España ha denegado la entrada a 10 viajeros italianos y ha controlado a otros 199 en aeropuertos y puertos, después de que el Gobierno de Pedro Sánchez reimplantara controles fronterizos con Italia hasta el 7 de septiembre.
La medida española responde a la suspensión italiana de las normas Schengen con España desde el 1 de agosto, decretada por la primera ministra Giorgia Meloni.
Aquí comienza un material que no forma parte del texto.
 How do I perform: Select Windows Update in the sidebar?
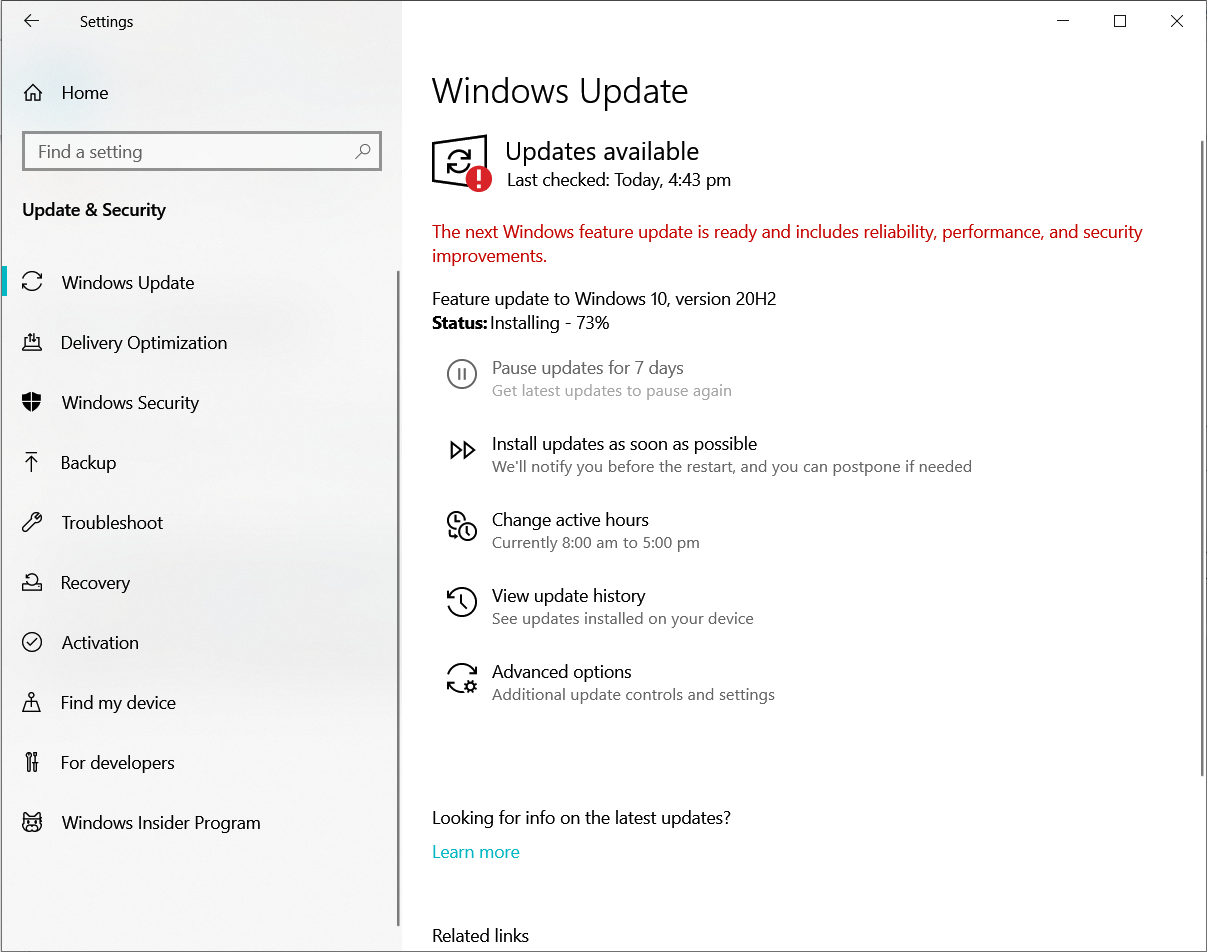(x=127, y=282)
Roma dirige los controles a los ciudadanos no comunitarios que lleguen en avión o barco desde España, con intención de mantenerlos al menos hasta el 15 de agosto.
El ministro de Exteriores español, José Manuel Albares, calificó la acción italiana de «torpedo bajo la línea de flotación de la unidad europea». La zona Schengen permite viajar sin pasaporte entre 29 países europeos, aunque los Estados miembros pueden restablecer controles por razones de seguridad.
El punto de ignición fue el 30 de julio, cuando unos 72.000 migrantes marroquíes asaltaron el enclave español de Ceuta, hecho que Meloni cita como motivo de los controles.
Cada año unos 5,4 millones de italianos visitan España y más de 3,2 millones de españoles viajan a Italia. La asociación turística italiana FIAVET informó de colas, retrasos y problemas para los turistas y las agencias de viajes.